Orta Amerikanın sempatik ülkesi Dominik Cumhuriyeti ve basketbol dendiğinde aklımıza 2 isim geliyor; ilki takımı çalıştıran ünlü NCAA koçu Calipari’den devralan yardımcısı, zamanında Harlem forması giymiş ilk Latin ORLANDO ANTIGUA, ikincisi de NBA’de forma giyen en kariyeri oyuncuları AL HORFORD..
Tam ismi Alfred Joel Horford olan Atlanta Hawks oyuncusu sakatlığından dolayı İspanya’da yok ve bu onlar için çok büyük bir handikap. Onun yerine 5 numara pozisyonunda süre alan ELOY VARGAS çok kaliteli bir oyuncu olmamasına rağmen özellikle kazanılan Finlandiya maçının baş mimarıydı ve attığı 18 sayının yanında aldığı 13 ribaund ile maça imzasını atmıştı.
Ayrıca daha 19 yasındaki 2.13’lük en önemli genç yıldız adayları KARL ANTHONY TOWNS da 12 kişilik roaster içinde yer almıyor. Bugünkü konumuz değil ama şimdiden biz söylemiş olalım; iyi pişirilirse, bu kaliteli kumaştan 1-2 seneye çok iyi bir yemek çıkacaktır!
Kadronun 3 temel direği bulunuyor. İlki Avrupa’da olmasa da Güney Amerika’da oldukça popüler olan JACK MICHAEL MARTINEZ. 2.03 boyuna rağmen fundamental’ı kuvvetli, saha görüşü ve ribaund sezgisi oldukça yüksek, savunması iyi ve eli düzgün, gerektiğinde 5 numarada da oynayabilecek bir power forvet.
İkinci ismimiz sezonu İspanya’da Gran Canaria formasıyla geçiren EULIS BAEZ. O da hem titremeyen bileklere sahip hem de ribaund çekebilen bir oyuncu. Amerika maçı hariç diğer 3 karşılaşmayı da 9’ar ribaund ile bitirmeyi başarmıştı.
Benim bakışımla son kilit isim de, NBA’de kariyerli bir isme sahip olmasa da senelerdir yer almaya devam eden FRANSISCO GARCIA. Takımın da bu turnuvadaki +20 sayı ortalamasına sahip tek oyuncusu ve Dominiklilerin olmazsa olmazı konumunda.
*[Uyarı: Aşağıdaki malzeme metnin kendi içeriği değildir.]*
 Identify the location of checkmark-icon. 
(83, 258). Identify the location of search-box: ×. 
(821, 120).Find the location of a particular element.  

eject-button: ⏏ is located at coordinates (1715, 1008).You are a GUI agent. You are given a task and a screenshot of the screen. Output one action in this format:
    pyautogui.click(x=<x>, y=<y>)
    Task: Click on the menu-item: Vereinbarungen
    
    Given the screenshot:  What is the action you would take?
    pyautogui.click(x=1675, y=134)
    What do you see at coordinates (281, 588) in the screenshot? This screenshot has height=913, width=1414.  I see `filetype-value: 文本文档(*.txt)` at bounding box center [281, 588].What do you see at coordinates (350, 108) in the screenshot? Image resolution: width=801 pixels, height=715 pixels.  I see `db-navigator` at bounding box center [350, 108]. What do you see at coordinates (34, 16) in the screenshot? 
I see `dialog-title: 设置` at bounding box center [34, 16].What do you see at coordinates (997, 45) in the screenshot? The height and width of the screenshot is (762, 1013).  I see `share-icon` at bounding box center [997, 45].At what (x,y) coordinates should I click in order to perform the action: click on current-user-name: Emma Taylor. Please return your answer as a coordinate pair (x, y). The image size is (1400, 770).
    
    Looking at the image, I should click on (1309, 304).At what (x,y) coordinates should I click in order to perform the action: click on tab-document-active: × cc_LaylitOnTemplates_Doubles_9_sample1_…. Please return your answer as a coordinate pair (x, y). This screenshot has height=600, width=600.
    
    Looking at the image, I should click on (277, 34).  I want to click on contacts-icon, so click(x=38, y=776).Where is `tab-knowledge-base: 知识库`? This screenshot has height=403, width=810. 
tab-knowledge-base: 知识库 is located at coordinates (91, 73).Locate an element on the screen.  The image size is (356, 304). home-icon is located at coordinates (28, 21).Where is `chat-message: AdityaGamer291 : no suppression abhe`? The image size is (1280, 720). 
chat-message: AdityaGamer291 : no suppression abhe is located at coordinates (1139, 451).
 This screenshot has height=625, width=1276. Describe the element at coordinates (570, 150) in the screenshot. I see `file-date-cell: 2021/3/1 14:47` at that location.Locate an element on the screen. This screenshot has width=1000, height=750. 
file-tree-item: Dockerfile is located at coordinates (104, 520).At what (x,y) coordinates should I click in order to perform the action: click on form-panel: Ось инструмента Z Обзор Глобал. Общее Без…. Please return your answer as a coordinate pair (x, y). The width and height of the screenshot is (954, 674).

Finlandiya maçının bitimine 5 dakika kala sağ ayak bileği burkulmuş ve karşılaşmaya devam edememişti. Amerika maçında da yer almadı ve bizimle oynanacak karşılaşmada parkede olmazsa bizim için büyük avantaj olacaktır!
EDGAR SOSA ve JAMES FELDEINE de 1-2 rotasyonunun en kilit oyuncuları. Özellikle Feldeine gününde olursa eli çok düzgün bir 2 numara.
Siyahi atletik oyuncular sahipler ama Garcia olmadan hücumda sert savunmalar karşısında B Planı olmayan bir ekip. Özellikle rakibin hızlı hücumlarına imkan tanımaz ve sete set oyunda iyi savunma yaparsak, potayı fazlasıyla döveceklerdir.
Maçı kazanırsak gruptan 2.çıkacağız’ Ukrayna ABD’yi yenmezse’ ama kaybedersek ‘ Finler de Yeni Zelanda’yı yenerse’ ELENME RİSKİMİZ bile mevcut!
Bu maçın güzel yanı gruptaki son karşılaşma olması ve maç öncesi, bize ‘NE GEREKTİĞİNİ’ bilerek sahaya çıkmış olacağız.
Finlandiya maçında inanılmaz bir geri dönüş yaşadık ve yaşattık ama bunu başarırken, bir o kadar da yorulduk. Maçın uzamış olması da cabası !
Hücumda safkan bir skorer liderimiz olmadığı için maç içinde skor olarak çok sıkışıyoruz ve savunma direncimizin düştüğü her dakika geriye düşüyoruz.
Finlandiya maçındaki gibi 15 sayı gerilere düşersek Dominik maçının dönüşü olmaz, onun için ipleri maçın ilk saniyesinden itibaren elden bırakmamak gerekiyor.
Başarılar 12 Dev Adam.. Her maç öncesi dediğimiz gibi kalbimiz ve dualarımız sizlerle..
Bu arada Milliler’in Dominik Cumhuriyeti ile oynayacağı C GRUBU son maçı T.S.İ.22.30’da başlayacak ve NTV Spor’dan naklen yayınlanacak.